▸ DATA SHOWN
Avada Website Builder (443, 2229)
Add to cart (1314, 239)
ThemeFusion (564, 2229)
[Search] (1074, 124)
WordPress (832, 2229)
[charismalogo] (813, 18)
==
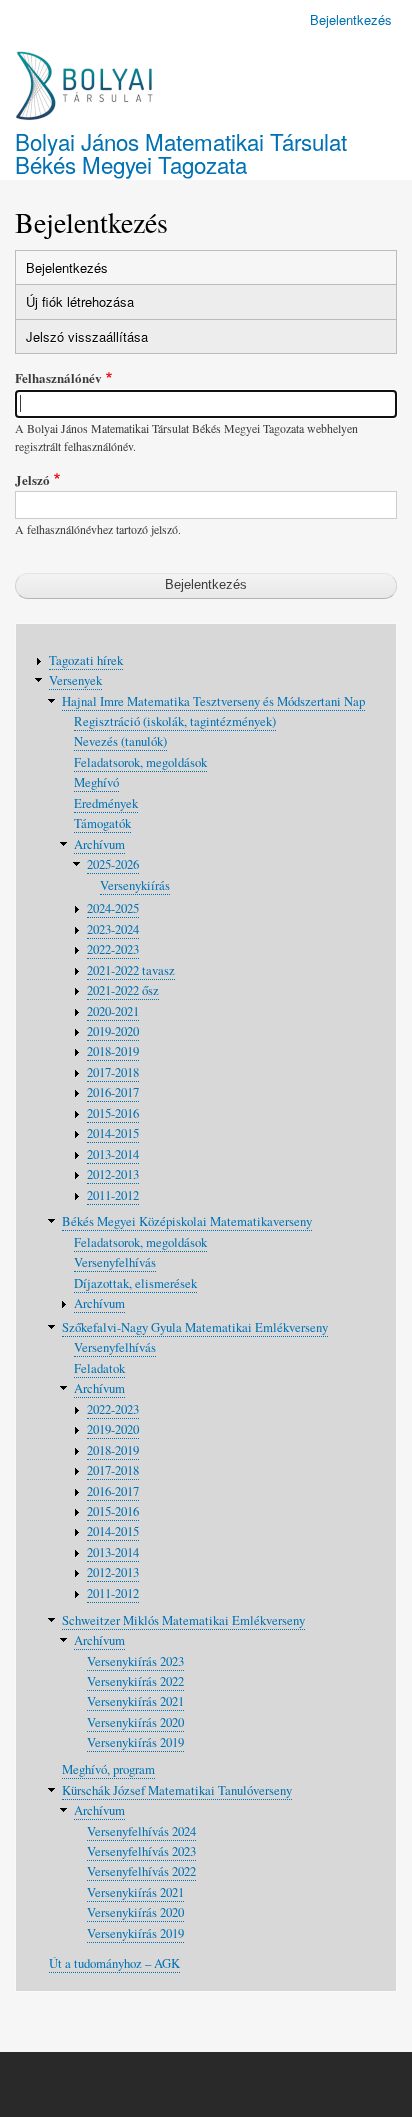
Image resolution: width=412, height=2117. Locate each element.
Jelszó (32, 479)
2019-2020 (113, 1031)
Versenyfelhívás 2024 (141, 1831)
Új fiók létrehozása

▸ WHAT IS BEING ASKED
Output exactly the lines of the material above from the one containing "Add to cart (1314, 239)" up to and including the one containing "[charismalogo] (813, 18)".

▸ TASK ANSWER
Add to cart (1314, 239)
ThemeFusion (564, 2229)
[Search] (1074, 124)
WordPress (832, 2229)
[charismalogo] (813, 18)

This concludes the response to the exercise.